[Collected data]
● ● ● ● ● ● ●
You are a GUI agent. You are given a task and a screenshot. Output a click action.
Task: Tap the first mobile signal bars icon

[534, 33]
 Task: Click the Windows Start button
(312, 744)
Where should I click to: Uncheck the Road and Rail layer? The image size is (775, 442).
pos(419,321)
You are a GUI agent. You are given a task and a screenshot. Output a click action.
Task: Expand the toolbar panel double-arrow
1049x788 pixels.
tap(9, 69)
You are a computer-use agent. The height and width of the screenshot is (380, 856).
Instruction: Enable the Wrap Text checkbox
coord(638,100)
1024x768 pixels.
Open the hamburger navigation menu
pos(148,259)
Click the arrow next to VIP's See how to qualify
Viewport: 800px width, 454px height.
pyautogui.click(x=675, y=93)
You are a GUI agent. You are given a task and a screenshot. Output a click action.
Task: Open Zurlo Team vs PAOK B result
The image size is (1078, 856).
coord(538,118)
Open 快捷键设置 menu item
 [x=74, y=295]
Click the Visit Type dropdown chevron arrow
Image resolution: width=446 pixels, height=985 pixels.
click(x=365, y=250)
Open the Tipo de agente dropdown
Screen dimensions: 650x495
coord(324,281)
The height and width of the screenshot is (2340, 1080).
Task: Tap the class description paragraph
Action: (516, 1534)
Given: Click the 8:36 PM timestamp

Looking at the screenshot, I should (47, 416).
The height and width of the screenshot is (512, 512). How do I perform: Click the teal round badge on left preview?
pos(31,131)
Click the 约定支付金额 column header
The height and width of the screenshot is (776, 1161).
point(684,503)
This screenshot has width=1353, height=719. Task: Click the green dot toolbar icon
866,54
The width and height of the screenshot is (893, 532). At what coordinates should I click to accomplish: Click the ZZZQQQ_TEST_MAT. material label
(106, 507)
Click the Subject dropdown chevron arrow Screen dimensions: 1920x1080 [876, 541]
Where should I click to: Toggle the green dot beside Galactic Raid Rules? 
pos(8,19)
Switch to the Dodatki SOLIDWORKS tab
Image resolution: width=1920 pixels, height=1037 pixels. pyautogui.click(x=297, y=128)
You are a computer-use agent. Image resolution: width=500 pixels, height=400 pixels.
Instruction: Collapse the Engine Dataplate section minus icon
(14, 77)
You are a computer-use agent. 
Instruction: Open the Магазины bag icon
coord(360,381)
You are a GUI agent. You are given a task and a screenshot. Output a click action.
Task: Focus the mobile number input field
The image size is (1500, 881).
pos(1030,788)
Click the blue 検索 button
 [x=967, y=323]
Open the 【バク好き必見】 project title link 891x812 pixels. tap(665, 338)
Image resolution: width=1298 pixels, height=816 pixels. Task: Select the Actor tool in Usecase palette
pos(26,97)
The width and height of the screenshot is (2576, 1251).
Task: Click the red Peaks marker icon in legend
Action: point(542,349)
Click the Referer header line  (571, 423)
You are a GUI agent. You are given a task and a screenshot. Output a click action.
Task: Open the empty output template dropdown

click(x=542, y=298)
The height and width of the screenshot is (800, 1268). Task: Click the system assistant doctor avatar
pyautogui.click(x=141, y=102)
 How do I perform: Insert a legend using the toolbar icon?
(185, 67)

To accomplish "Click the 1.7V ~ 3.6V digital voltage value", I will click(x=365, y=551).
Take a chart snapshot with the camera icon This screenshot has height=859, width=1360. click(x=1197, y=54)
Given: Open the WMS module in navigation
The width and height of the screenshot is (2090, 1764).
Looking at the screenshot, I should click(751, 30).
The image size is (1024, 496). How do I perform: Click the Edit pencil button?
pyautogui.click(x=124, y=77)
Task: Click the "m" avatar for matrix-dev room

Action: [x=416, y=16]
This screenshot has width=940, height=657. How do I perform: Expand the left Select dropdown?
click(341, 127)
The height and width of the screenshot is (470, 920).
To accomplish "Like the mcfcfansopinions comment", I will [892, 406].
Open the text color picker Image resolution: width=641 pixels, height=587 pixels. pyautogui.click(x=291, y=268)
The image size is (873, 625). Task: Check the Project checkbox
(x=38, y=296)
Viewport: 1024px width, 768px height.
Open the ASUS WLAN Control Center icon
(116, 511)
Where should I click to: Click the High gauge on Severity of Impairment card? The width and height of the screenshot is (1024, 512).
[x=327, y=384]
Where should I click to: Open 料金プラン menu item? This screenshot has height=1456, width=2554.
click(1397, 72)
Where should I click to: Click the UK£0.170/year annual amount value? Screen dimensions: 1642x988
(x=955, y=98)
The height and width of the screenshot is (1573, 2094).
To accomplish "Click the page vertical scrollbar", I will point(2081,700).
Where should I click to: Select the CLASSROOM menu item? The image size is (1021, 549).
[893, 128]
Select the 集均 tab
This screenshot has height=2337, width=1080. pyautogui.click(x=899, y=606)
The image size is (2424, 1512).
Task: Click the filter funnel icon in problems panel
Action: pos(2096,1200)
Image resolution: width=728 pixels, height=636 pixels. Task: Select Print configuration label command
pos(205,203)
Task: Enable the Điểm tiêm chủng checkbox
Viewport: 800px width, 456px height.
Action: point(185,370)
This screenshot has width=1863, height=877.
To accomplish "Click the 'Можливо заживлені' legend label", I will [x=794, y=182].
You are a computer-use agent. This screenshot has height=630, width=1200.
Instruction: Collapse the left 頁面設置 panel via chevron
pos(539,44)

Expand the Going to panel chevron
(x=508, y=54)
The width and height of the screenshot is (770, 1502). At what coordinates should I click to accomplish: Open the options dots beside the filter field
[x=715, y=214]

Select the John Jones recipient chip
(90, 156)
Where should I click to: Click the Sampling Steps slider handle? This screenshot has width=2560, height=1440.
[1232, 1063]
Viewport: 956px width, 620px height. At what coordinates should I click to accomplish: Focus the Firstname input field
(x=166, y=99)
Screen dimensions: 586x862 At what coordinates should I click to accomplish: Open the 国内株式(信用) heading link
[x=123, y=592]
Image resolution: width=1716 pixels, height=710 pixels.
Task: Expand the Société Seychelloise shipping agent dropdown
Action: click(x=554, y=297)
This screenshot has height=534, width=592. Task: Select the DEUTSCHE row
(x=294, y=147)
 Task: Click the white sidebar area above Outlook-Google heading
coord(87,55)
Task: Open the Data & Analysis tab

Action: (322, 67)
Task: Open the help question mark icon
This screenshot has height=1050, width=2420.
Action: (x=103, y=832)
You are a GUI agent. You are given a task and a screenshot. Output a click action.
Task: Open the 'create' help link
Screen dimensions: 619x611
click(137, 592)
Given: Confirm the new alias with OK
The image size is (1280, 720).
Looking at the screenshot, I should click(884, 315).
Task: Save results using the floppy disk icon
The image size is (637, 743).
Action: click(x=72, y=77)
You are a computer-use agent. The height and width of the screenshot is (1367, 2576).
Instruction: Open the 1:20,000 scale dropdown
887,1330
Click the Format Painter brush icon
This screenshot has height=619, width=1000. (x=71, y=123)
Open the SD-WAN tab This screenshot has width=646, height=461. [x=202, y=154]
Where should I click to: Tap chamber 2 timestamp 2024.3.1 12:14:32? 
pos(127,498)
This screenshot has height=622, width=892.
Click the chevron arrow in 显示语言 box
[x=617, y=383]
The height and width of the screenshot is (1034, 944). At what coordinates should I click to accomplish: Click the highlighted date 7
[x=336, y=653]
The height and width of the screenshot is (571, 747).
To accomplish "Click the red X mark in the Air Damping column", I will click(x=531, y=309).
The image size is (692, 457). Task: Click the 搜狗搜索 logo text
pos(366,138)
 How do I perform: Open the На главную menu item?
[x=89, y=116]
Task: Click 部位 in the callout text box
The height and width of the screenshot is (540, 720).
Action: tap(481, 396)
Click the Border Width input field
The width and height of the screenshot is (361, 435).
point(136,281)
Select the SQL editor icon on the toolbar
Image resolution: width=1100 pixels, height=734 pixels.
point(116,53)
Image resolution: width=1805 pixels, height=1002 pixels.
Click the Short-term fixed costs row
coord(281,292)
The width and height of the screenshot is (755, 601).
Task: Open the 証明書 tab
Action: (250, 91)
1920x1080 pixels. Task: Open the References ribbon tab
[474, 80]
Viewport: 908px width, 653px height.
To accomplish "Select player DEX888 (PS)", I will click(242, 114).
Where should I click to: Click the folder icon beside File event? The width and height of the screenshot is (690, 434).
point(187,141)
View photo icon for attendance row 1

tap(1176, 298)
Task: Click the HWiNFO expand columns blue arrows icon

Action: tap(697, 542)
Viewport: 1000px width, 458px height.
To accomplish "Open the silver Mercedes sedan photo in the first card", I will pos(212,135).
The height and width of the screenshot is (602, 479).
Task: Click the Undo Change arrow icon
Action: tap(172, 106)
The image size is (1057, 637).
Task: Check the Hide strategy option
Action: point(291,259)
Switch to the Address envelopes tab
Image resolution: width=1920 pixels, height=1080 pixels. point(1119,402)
● ● ● ● ● ● ●
• STATED EXERCISE:
Filter the entries above and copy every line that contains the string "timestamp".

• WRITTEN SOLUTION:
Given: Click the 8:36 PM timestamp
Where should I click to: Tap chamber 2 timestamp 2024.3.1 12:14:32? 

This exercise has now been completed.